Sorry for the unrelated rant but it seems curious how outlandish reports like that actually get through the public.

On a more related note, pure NaOH is hard to get (even impossible) in hardware stores so what Thompson claimed as being "unregulated" is not all that true. Does anybody remember Red Devil (U.S)? It was pushed out of the market by restrictions, not low sales. Day by day all the chemistry that will be eventually allowed to be done at home is egg boiling--with amazing protein denaturation! Woah kids, look at the boiled egg, surely this will make you pursue a chemistry career. :(


And yet, ACE Hardware simply replaced Red Devil with another brand of pure NaOH. Those restrictions apparently only applied to the manufacturer of Red Devil.

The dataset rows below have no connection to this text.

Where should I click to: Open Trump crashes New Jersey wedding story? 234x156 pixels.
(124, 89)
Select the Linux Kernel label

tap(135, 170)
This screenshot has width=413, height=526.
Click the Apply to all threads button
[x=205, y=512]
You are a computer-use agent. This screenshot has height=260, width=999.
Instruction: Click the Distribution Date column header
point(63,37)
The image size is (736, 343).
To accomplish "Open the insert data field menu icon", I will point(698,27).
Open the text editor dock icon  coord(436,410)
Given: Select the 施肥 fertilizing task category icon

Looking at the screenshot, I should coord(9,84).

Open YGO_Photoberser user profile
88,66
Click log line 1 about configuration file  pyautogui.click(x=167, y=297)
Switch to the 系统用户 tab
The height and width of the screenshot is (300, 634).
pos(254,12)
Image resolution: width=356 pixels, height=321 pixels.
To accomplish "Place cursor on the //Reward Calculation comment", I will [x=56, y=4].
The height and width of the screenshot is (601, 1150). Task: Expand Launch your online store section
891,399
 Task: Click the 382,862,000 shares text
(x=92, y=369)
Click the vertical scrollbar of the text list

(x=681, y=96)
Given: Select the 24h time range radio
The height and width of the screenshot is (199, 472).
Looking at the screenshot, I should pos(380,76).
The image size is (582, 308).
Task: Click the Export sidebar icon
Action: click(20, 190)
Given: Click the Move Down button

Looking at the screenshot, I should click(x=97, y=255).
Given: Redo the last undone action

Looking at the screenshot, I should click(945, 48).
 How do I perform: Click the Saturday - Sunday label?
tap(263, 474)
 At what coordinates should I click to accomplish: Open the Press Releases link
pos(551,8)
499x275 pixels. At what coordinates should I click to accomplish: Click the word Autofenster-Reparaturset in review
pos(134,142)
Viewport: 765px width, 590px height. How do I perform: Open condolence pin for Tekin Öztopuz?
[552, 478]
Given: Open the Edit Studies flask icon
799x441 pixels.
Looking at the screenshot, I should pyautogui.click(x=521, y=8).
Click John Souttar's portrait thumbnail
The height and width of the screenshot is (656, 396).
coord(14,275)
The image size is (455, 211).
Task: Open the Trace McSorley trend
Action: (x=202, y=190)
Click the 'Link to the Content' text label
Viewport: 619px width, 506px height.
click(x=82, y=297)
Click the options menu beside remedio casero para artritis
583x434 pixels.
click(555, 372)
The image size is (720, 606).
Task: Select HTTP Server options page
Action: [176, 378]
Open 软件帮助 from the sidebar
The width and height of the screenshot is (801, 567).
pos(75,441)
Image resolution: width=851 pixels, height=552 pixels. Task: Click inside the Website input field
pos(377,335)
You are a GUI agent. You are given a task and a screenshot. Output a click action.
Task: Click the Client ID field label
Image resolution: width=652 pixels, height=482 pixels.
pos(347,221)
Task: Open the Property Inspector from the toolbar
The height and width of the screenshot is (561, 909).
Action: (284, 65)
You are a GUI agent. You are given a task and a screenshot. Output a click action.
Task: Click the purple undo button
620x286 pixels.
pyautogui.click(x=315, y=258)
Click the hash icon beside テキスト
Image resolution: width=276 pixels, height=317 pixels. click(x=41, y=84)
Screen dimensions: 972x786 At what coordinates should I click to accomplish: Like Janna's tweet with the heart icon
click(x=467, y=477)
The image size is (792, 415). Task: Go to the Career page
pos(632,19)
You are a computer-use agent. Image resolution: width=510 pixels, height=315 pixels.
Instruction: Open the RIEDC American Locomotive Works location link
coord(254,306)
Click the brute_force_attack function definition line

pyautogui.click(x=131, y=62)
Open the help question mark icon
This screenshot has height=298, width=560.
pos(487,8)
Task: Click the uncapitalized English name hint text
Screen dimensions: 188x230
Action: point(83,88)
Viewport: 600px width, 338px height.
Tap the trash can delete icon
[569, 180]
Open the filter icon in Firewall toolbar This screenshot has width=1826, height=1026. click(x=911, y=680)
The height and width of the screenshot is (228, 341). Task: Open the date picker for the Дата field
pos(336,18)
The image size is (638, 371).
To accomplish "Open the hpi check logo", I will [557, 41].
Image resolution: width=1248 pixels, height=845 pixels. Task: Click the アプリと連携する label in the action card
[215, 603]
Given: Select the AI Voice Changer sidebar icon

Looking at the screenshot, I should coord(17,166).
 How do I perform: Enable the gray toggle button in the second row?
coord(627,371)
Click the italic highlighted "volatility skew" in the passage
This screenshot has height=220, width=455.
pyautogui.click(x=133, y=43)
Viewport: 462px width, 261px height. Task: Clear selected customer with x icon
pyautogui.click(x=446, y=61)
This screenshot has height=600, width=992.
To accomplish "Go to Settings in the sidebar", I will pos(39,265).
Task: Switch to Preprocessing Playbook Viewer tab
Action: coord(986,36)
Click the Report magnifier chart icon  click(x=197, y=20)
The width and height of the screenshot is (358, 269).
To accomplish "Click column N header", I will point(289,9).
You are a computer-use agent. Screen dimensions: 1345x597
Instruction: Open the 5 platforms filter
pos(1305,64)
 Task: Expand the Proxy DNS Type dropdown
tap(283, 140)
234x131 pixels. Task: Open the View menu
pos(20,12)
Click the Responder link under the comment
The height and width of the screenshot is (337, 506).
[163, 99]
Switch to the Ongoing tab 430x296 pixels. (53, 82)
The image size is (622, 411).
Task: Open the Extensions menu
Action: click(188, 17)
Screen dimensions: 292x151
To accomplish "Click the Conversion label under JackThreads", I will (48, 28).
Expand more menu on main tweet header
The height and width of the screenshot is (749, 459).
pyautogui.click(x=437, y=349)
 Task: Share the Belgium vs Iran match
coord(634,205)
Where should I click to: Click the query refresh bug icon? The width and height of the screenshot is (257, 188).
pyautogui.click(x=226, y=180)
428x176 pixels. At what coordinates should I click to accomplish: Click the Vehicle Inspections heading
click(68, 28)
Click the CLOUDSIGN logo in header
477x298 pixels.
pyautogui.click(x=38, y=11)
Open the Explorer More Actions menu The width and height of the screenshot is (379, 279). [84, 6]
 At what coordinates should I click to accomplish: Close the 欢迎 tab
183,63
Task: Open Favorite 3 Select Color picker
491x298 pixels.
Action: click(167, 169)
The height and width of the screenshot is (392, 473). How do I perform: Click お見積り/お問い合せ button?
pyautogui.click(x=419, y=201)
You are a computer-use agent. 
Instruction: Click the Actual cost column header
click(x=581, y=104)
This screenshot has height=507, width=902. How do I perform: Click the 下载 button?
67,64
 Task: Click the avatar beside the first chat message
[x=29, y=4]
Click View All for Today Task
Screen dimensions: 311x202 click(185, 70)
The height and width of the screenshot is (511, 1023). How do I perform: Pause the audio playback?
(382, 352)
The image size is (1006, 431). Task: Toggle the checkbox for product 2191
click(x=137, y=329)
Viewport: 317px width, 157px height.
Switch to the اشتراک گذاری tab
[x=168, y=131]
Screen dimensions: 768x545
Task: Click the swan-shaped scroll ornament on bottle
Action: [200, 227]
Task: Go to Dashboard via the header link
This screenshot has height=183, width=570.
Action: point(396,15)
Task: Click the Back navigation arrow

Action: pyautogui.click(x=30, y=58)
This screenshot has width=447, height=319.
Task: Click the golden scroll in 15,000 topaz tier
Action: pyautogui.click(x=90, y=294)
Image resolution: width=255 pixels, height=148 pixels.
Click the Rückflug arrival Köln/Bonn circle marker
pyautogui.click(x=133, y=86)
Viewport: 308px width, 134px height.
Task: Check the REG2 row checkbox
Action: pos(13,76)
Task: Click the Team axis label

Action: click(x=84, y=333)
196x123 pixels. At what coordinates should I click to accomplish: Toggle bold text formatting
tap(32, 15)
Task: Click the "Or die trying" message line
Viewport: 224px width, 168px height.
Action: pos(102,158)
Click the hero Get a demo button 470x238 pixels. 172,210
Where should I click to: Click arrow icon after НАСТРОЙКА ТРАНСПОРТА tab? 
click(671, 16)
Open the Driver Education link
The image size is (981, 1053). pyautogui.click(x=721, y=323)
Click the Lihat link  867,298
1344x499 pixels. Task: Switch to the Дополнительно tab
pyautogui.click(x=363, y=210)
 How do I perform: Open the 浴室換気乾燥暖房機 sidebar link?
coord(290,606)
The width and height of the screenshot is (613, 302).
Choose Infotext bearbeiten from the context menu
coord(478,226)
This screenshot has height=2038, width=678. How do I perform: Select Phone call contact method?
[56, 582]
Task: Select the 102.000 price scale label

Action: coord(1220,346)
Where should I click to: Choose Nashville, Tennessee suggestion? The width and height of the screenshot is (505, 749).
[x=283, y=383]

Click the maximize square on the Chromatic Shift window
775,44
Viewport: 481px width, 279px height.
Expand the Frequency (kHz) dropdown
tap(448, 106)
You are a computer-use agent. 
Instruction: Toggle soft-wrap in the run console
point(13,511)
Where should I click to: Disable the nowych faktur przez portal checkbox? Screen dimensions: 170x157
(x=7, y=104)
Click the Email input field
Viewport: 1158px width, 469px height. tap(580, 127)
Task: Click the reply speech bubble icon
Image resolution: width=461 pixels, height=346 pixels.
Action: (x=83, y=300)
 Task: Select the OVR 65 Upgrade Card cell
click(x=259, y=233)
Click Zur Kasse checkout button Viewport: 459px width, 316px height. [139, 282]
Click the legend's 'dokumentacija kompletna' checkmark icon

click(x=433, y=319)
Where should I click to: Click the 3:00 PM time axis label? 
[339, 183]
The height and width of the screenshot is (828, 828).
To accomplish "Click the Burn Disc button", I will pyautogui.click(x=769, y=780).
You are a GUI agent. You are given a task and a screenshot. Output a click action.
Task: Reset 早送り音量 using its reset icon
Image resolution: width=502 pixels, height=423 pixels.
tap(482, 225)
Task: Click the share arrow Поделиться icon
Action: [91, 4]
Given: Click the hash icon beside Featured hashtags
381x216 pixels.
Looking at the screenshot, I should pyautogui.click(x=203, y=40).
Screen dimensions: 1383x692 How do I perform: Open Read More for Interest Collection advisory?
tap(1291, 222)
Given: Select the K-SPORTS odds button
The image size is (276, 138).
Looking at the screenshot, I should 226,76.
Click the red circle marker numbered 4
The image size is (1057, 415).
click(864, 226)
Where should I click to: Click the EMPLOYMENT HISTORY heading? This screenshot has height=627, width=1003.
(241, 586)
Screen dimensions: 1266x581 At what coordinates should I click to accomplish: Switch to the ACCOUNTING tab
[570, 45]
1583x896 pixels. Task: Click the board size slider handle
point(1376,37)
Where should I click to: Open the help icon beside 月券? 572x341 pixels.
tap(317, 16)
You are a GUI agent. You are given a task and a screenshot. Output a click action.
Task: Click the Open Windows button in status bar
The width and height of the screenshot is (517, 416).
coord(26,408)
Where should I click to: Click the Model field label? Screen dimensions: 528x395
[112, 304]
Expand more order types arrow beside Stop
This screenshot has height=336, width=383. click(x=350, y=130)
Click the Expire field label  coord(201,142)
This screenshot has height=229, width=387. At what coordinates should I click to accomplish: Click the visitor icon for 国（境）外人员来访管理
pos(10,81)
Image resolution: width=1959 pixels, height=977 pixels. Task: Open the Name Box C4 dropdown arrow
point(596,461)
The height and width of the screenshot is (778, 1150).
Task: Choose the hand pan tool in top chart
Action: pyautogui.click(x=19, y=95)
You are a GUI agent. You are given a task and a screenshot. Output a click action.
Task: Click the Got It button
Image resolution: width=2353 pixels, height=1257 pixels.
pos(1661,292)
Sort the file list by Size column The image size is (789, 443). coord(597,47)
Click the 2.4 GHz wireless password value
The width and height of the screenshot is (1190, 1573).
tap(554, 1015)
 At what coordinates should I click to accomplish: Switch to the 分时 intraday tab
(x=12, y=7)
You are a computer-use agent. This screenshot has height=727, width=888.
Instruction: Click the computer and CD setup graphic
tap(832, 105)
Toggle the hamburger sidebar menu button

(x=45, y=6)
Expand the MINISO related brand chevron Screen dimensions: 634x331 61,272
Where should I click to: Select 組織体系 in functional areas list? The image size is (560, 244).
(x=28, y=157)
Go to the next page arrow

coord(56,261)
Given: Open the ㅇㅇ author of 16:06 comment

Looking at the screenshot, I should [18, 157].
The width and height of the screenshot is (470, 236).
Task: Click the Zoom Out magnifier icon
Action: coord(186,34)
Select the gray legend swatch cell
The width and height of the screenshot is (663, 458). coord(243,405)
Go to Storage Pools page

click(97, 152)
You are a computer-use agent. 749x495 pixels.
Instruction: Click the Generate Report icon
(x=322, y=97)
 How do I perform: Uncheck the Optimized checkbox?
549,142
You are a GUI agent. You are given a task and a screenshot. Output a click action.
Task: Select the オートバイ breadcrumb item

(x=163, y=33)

There is no question that buying chemicals is getting harder. It is YOUR responsibility to help hobbiests by giving them factual information. If not why bother to post?

Joe

16MillionEyes - 29-9-2008 at 17:32

Quote:
There is no question that buying chemicals is getting harder. It is YOUR responsibility to help hobbiests by giving them factual information. If not why bother to post?


I don't think I understand what you mean. Are you telling me to give factual information and if it's me, how am I giving false information? Red Devil was pulled out of the market due to regulations (I read this somewhere), whether other products selling pure NaOH are available OTC that's a different thing, in fact, I own a bottle of ACE's NaOH which I found out of pure luck.